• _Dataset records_

- - - - -

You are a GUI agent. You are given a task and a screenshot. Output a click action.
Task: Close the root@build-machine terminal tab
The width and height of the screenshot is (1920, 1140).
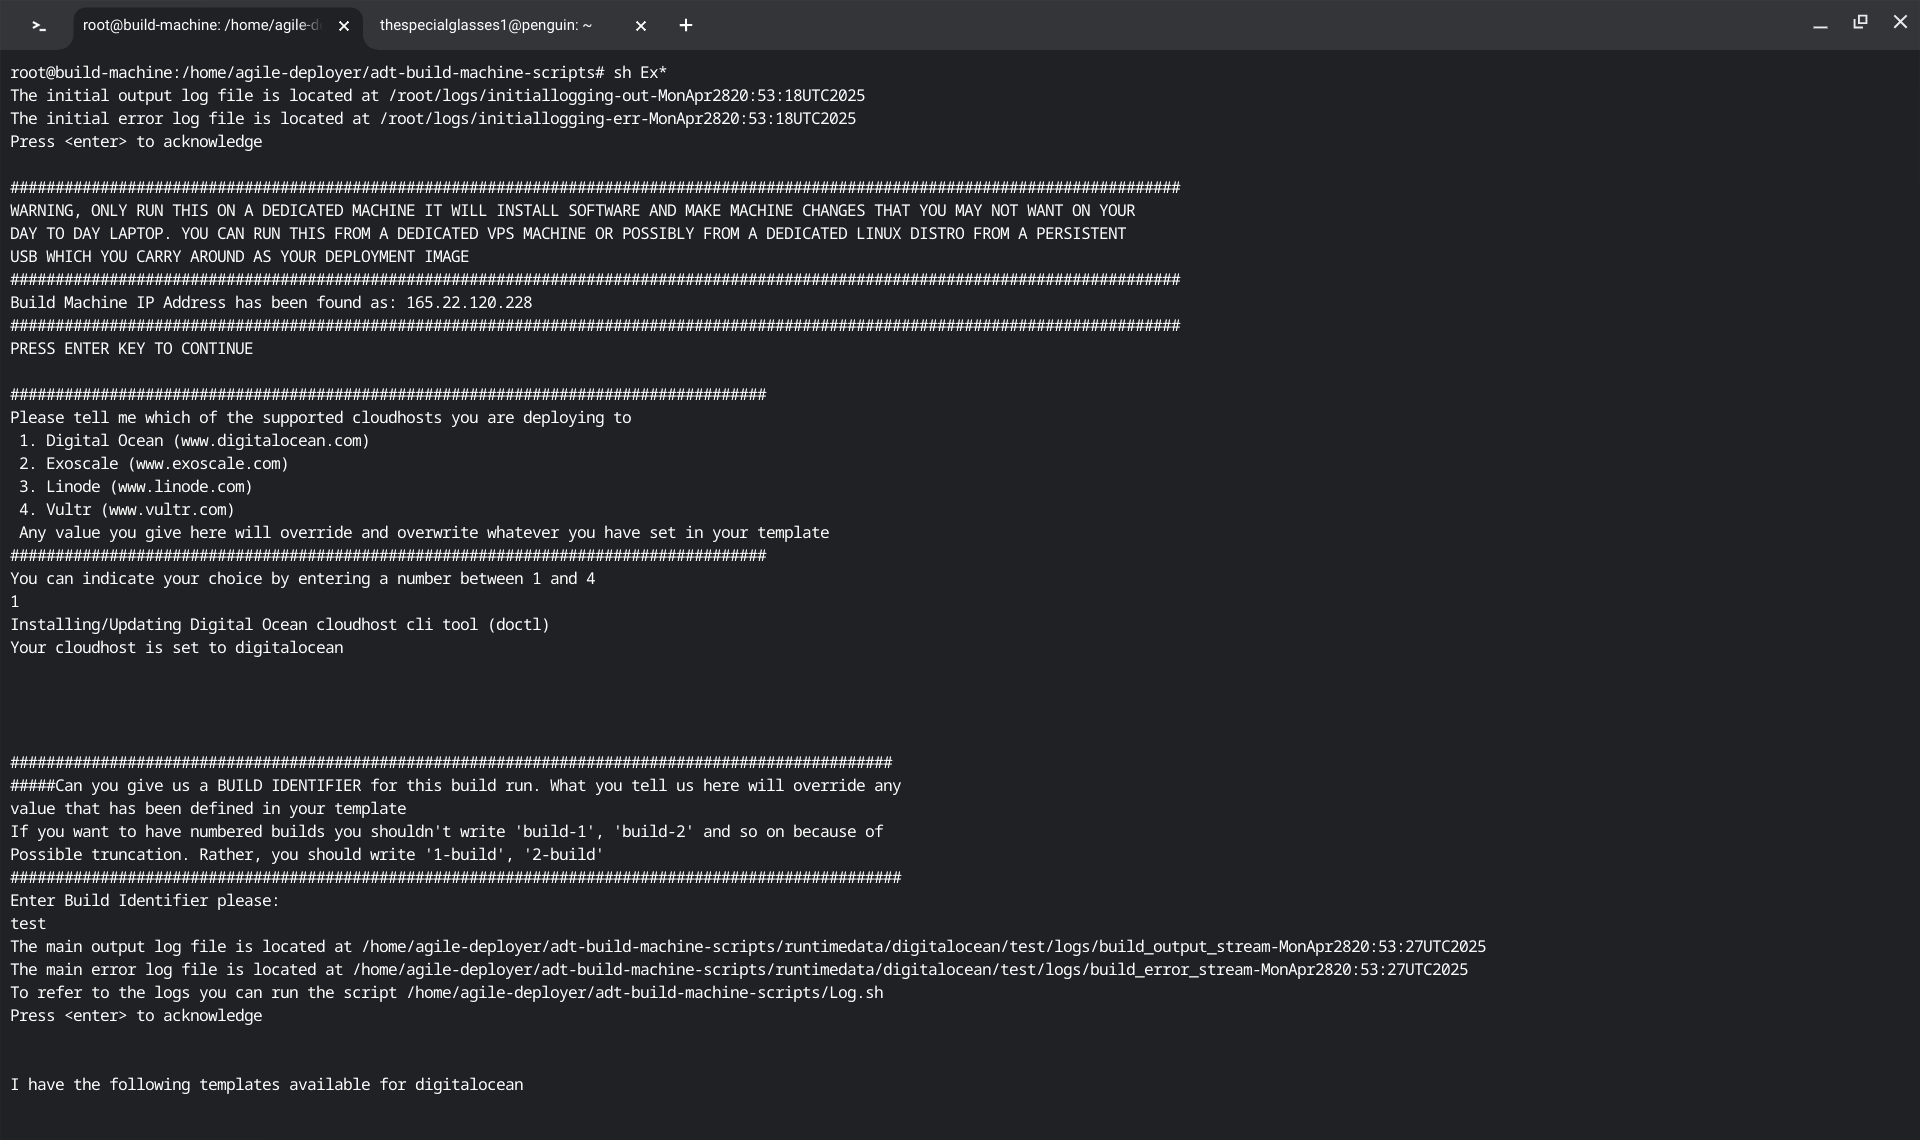(x=344, y=26)
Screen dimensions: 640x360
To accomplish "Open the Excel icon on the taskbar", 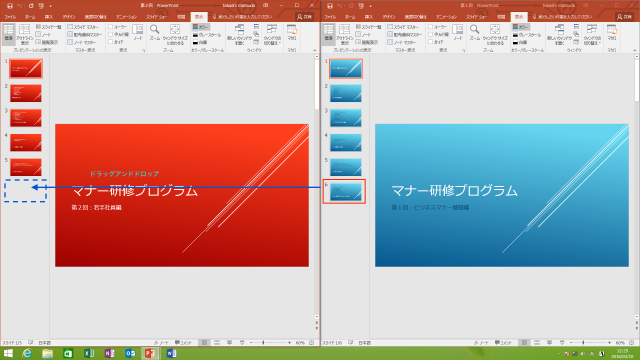I will pos(89,353).
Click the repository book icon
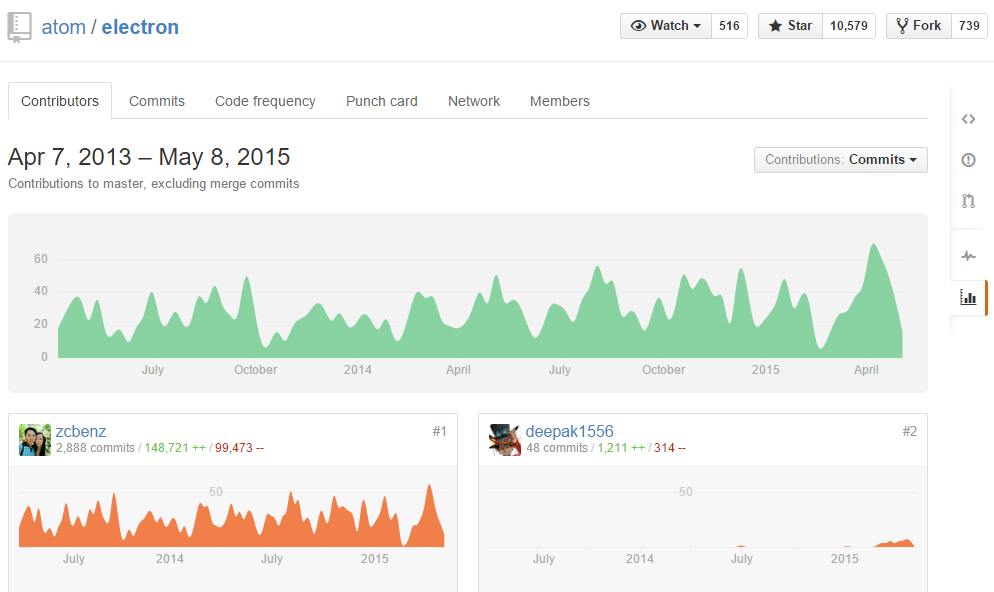 coord(19,27)
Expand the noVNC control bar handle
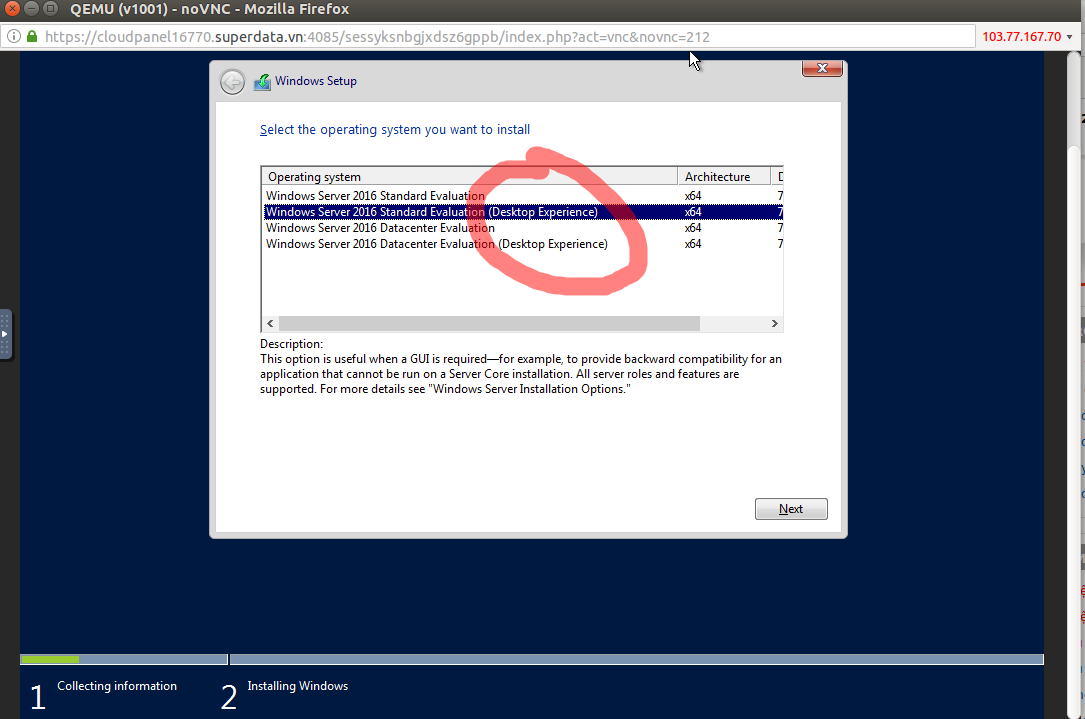The width and height of the screenshot is (1085, 719). tap(5, 334)
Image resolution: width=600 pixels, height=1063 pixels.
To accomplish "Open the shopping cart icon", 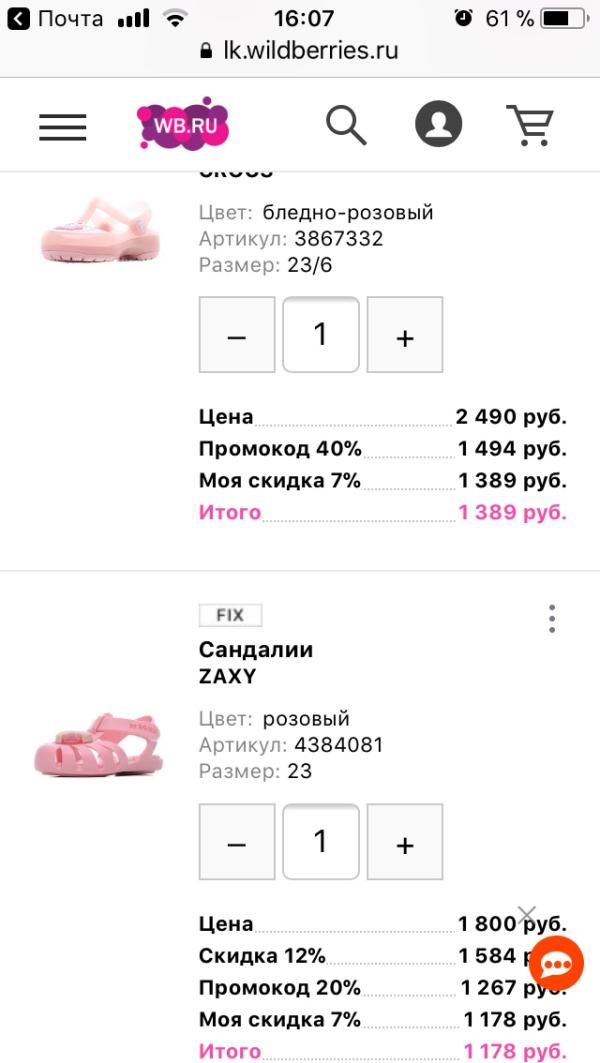I will (x=530, y=126).
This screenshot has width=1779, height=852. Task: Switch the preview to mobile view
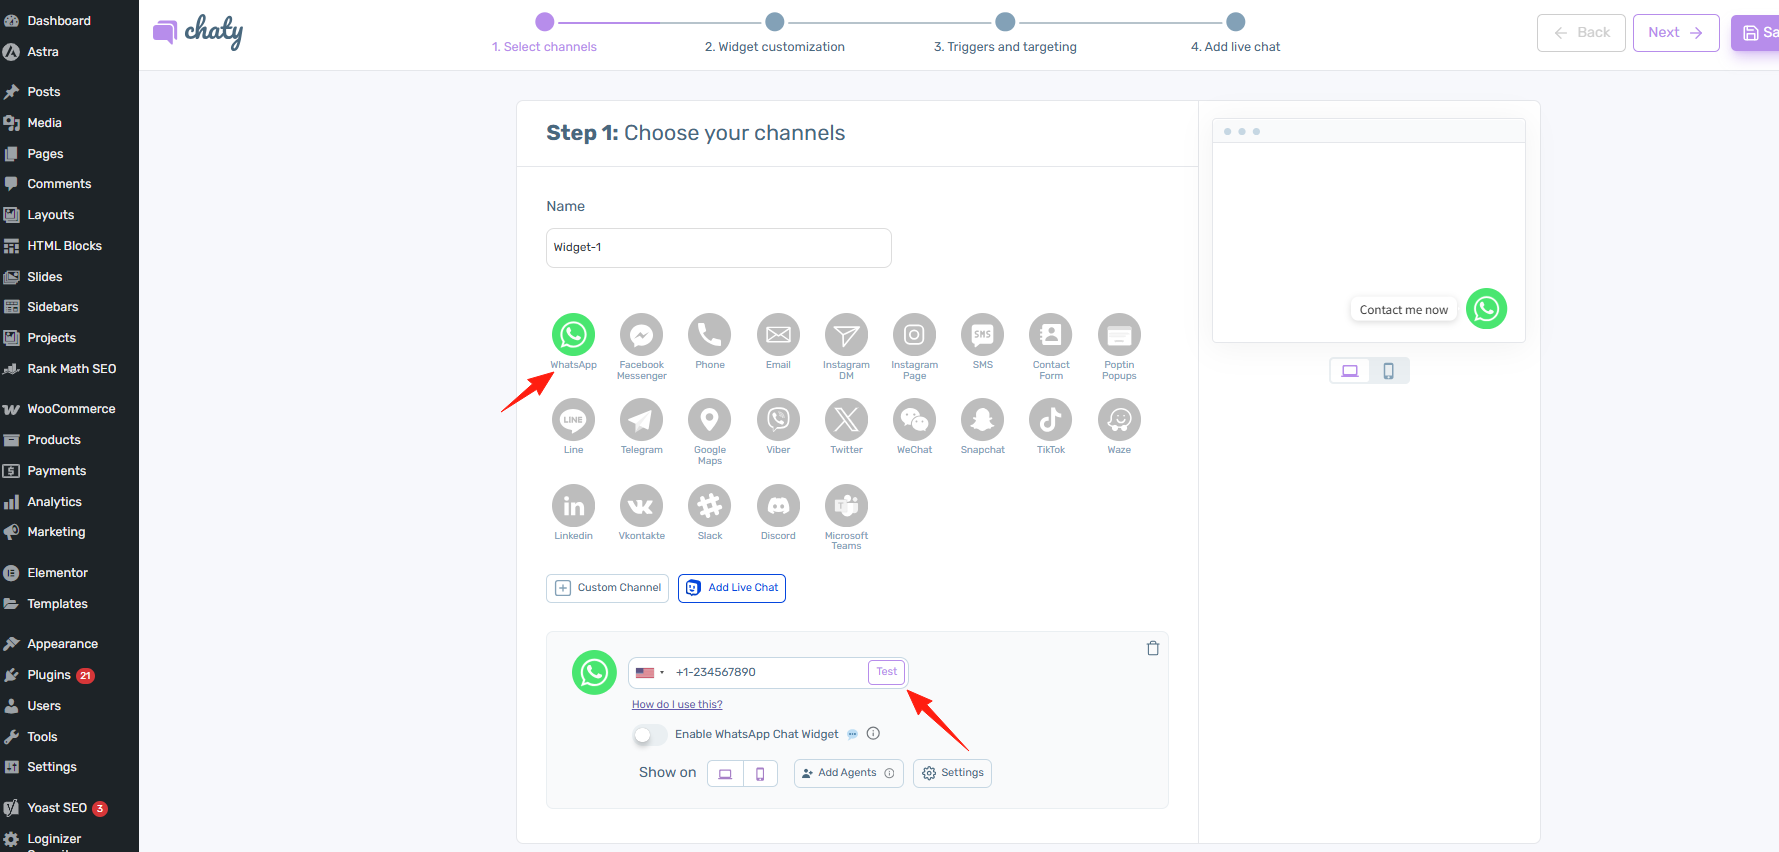pos(1388,371)
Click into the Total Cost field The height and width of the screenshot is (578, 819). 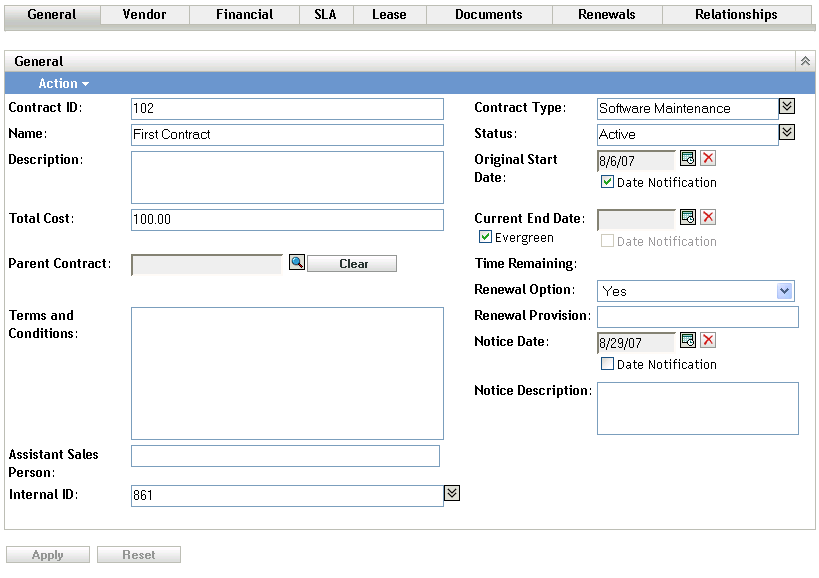287,219
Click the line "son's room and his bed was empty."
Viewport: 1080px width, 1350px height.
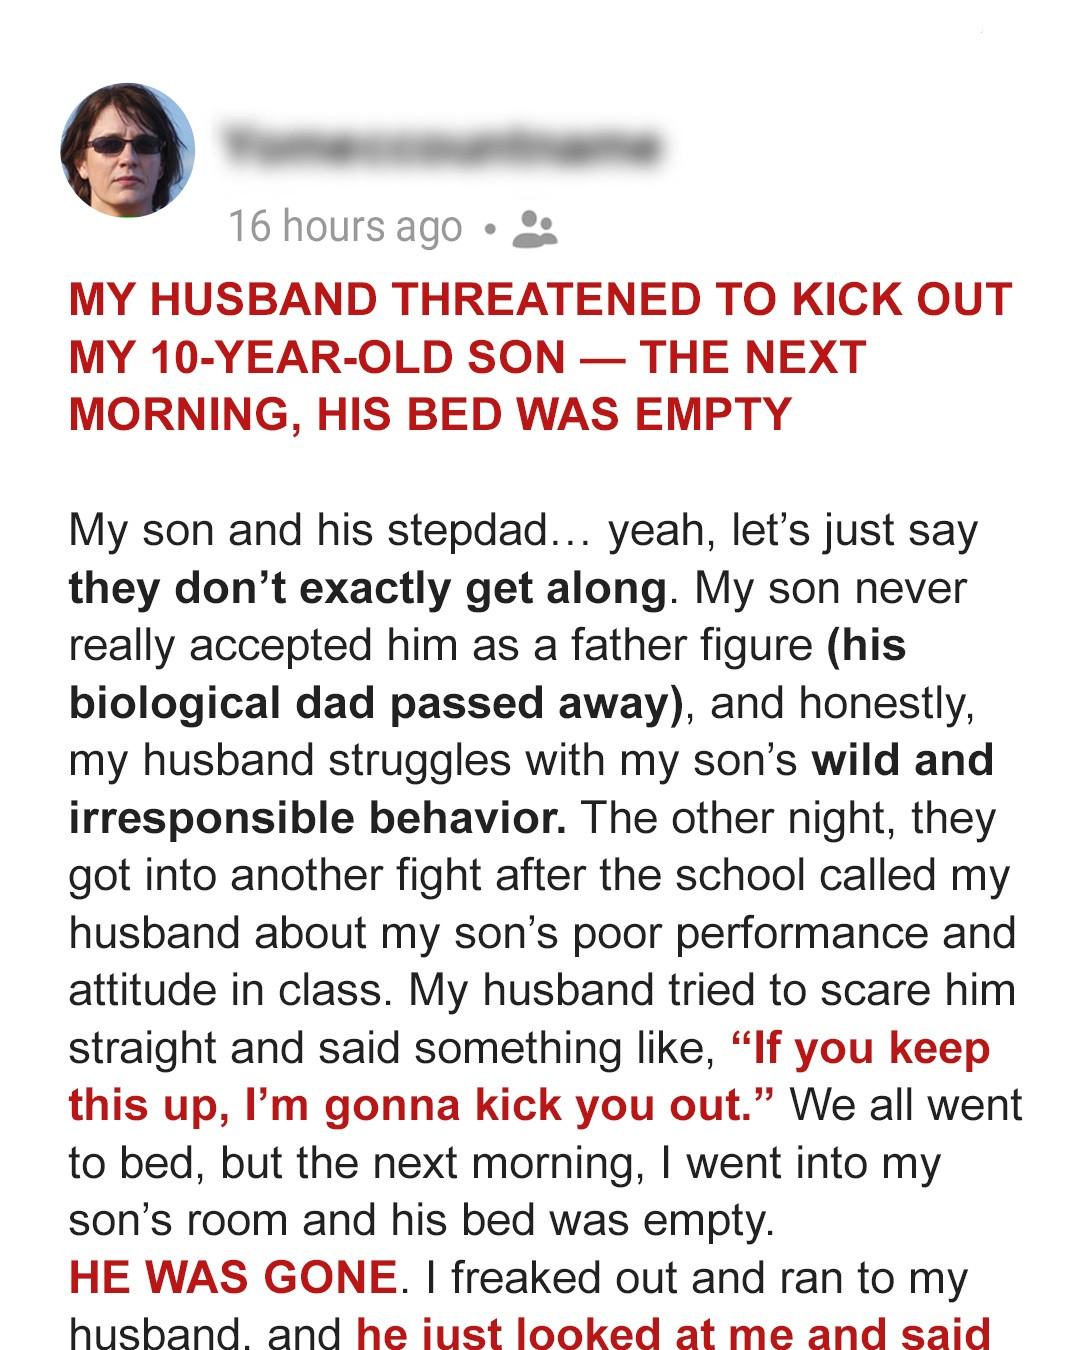click(421, 1221)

- - - - -

• _Prompt_
Write out exactly, please, the lines that start at the one containing "Click the line" and run through the final line of the entries, both included, leaving pictures out.

• _Written answer_
Click the line "son's room and his bed was empty."
Viewport: 1080px width, 1350px height.
click(421, 1221)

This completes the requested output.